What the task requires:
As soon as the line containing "Open Radim's profile name link" appears, start repeating lines exactly and continue to the end of the entries; please skip pictures.

Information supplied:

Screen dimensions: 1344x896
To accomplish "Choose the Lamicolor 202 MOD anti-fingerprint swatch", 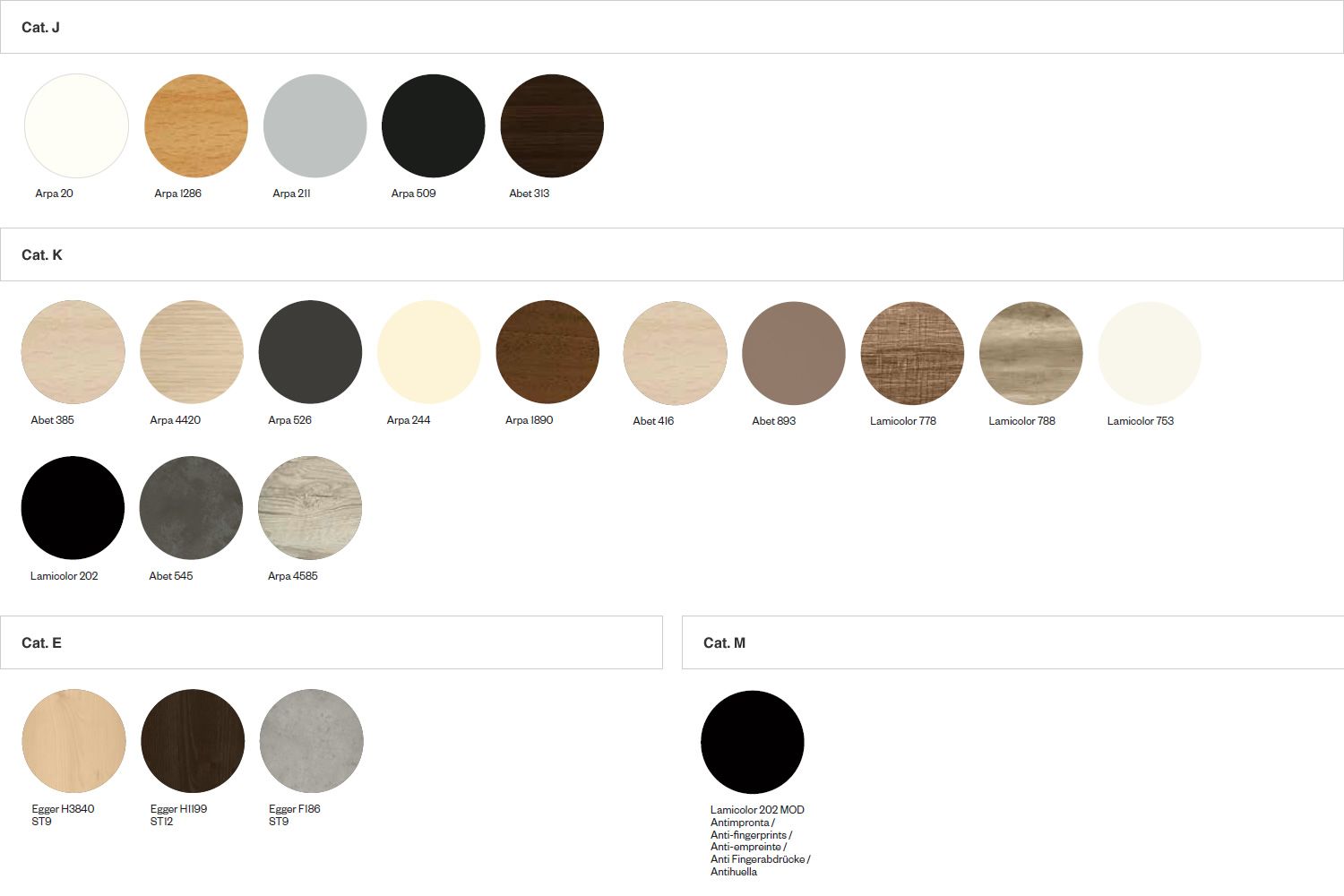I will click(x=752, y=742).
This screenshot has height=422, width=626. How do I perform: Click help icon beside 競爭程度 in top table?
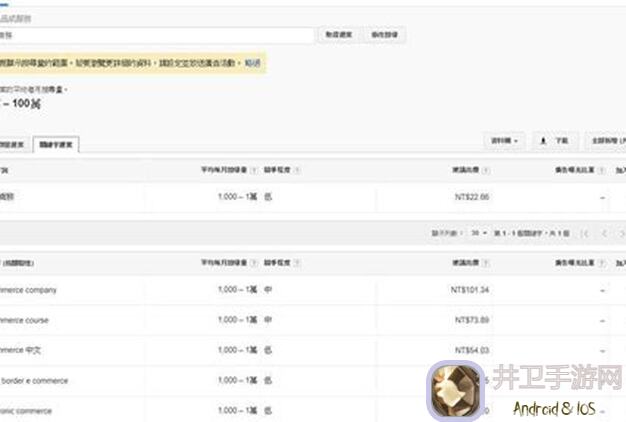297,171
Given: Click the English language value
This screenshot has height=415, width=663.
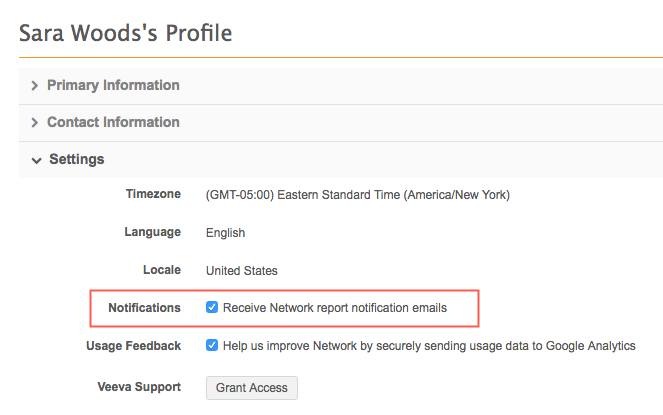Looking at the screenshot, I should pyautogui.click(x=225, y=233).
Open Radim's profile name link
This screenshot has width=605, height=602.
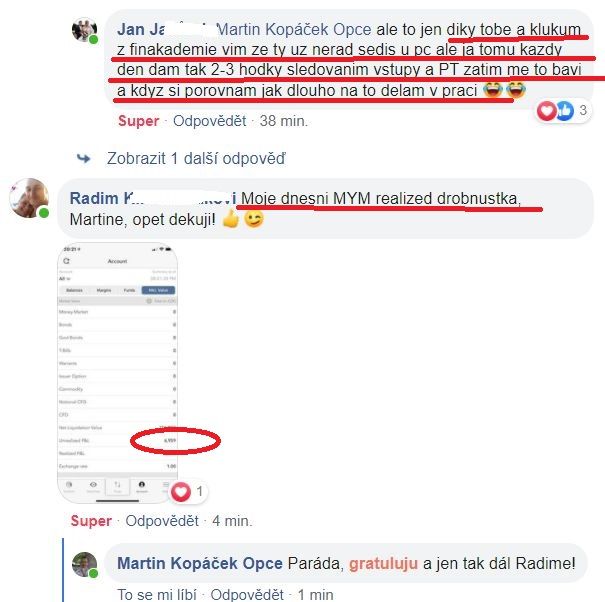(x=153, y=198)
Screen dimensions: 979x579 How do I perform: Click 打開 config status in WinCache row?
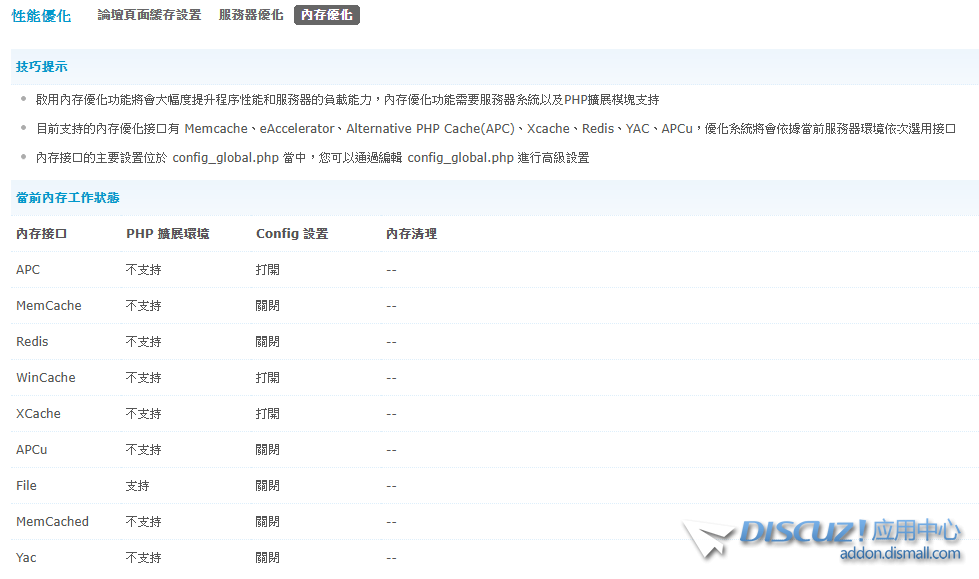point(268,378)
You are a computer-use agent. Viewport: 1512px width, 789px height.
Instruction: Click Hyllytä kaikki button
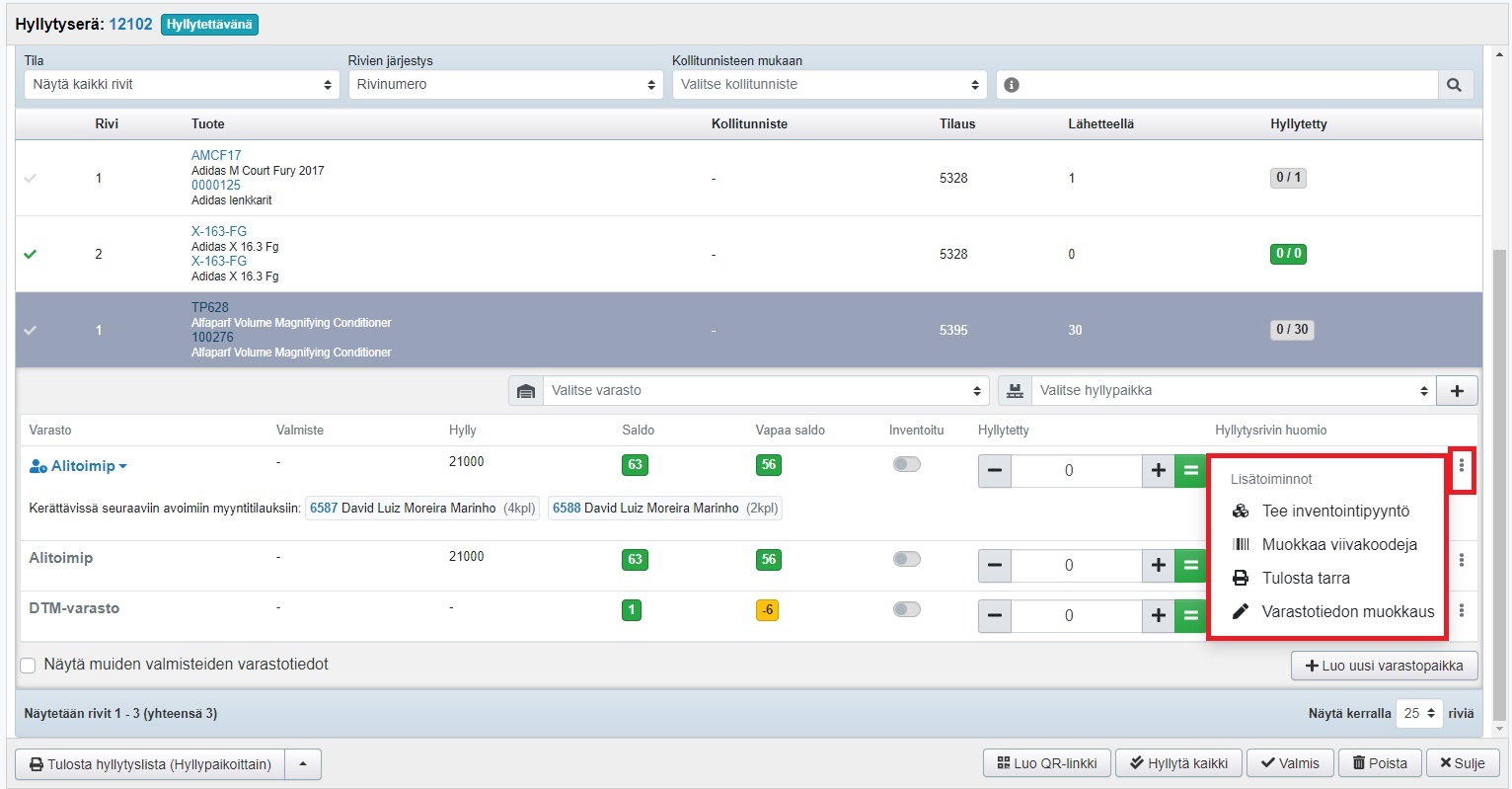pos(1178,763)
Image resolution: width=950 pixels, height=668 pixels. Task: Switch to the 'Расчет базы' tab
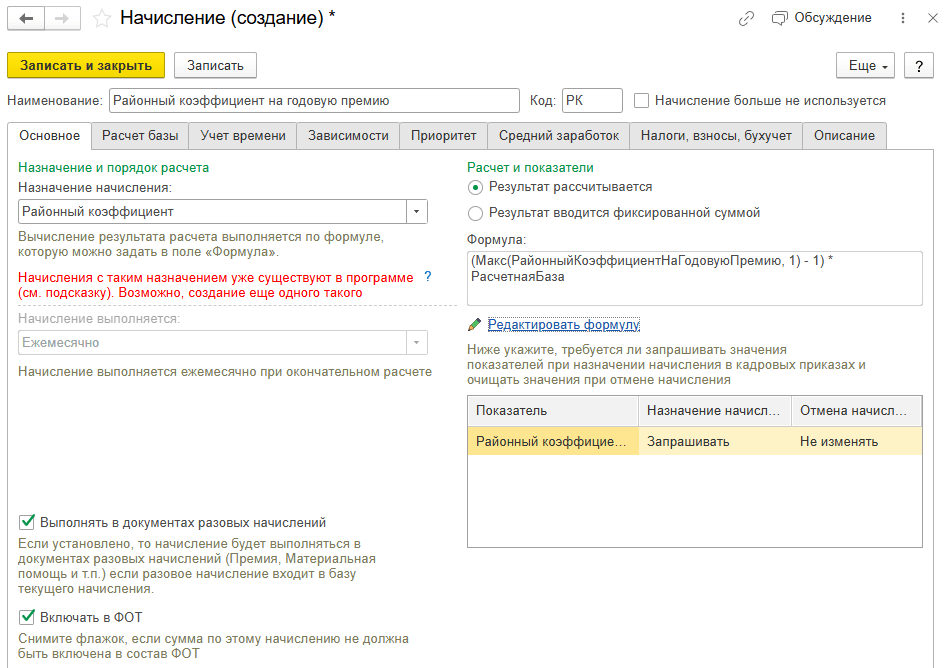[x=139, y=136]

Finished task:
Open Radim's profile name link
This screenshot has width=605, height=602.
(x=153, y=198)
Screen dimensions: 979x579 How do I perform: Click 打開 config status in WinCache row?
point(268,378)
You are a computer-use agent. Viewport: 1512px width, 789px height.
Instruction: Click Hyllytä kaikki button
pos(1178,763)
Image resolution: width=950 pixels, height=668 pixels. Task: Switch to the 'Расчет базы' tab
[x=139, y=136]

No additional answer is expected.